Furthermore, ApoE4 is a major genetic risk factor for developing sporadic Alzheimer's disease (AD) and its pathogenesis is linked to intracellular lipid accumulation in astrocytes. Moreover, cognitive decline in AD appears to be expedited by chronic kidney disease (CKD). Given the kidneys’ reliance on lipids as their primary energy source, current research is unable to draw a consensus on the impact of ApoE4 on lipid accumulation and disrupted lipid metabolism in the kidney. We hypothesized that ApoE4 may disrupt lipid metabolism, leading to lipid accumulation, and potentially contributing to the progression of CKD.
To investigate, wild-type (WT) C57BL/6J and humanized ApoE3 (hApoE3+/+), ApoE4 (hApoE4+/+) and ApoE knockout (ApoE-/-) mice were used to mimic sporadic AD with dyslipidaemia. Mice were sacrificed at the age of 10 and 16 months and the kidney and liver were collected for histological analysis.
ApoE KO-10mo mice exhibited an increased number of glomeruli with mild mesangial expansion. Also, the glomerular basement membrane (GBM) exhibited thickening and enlargement in glomerular area in comparison to their age matched ApoE WT controls.
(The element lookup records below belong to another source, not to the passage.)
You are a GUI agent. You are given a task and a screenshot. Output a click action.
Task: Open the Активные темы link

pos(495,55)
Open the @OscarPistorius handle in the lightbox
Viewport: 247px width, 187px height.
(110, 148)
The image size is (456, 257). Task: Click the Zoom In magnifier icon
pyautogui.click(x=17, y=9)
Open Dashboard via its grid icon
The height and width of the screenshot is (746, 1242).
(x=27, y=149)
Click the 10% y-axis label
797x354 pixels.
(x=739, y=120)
In ApoE KO-16mo mice, there is evidence of further exacerbation of glomerular morphological alterations, characterised by dilated capillaries, hyaline deposits and increased size. Interestingly, minimal mesangial expansion was noted between ApoE WT-10mo and -16mo (Fig. 1 and 2). Collectively, these findings suggest a progressive deterioration in renal function in ApoE KO mice compared to ApoE WT counterparts over time.
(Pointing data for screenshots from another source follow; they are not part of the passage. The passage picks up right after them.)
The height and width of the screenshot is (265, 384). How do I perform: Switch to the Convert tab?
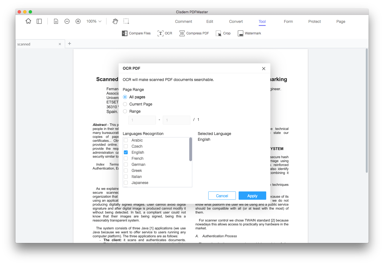click(236, 21)
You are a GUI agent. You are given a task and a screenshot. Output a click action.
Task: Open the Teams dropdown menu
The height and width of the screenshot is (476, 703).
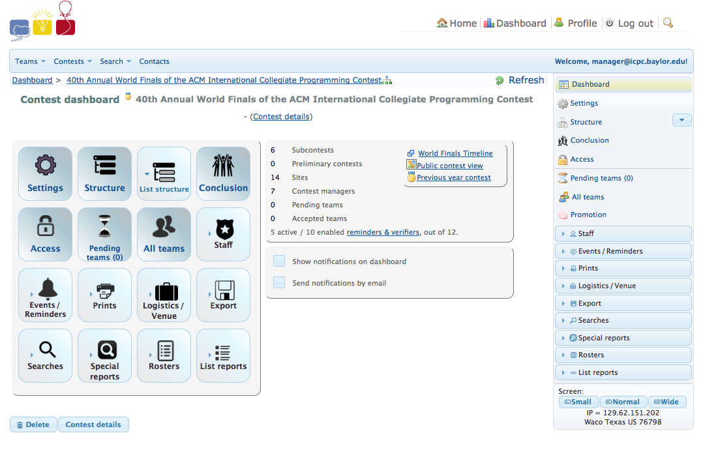pyautogui.click(x=30, y=61)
In hApoE4+/+-10mo, there is an increased in glomerular number and severity of mesangial expansion. Also, the glomerular area is increased with thickening of the GBM when compared to their age-matched controls. Whilst these morphological abnormalities are worsened in 16-mo samples of both groups, hApoE4+/+-16mo exhibits the most severe morphological alterations and prominent hyaline deposition in the glomerulus (Fig. 3 and 4). This suggests an accelerated progression of CKD in hApoE4+/+ mice.
Moreover, lipid accumulation, inflammation and fibrosis are observed in a similar manner amongst the groups. ApoE KO and hApoE4+/+ mice exhibit heightened severity in these aspects compared to their age-matched controls. Focal inflammation is also observed in ApoE KO-16mo and all age groups of hApoE4+/+ (Fig. 5 and 6).
The liver morphology in all four groups is similar. This suggests that liver pathophysiology is not a contributing factor to the observed pathological changes in the kidney (Fig. 7).
To conclude, both ApoE KO and hApoE4+/+ mice demonstrated altered renal morphology with lipid accumulation – signifying kidney injury. Further studies on the mechanism of lipid accumulation leading to cell dysfunction are required to establish a full understanding of the contribution of ApoE4 to CKD.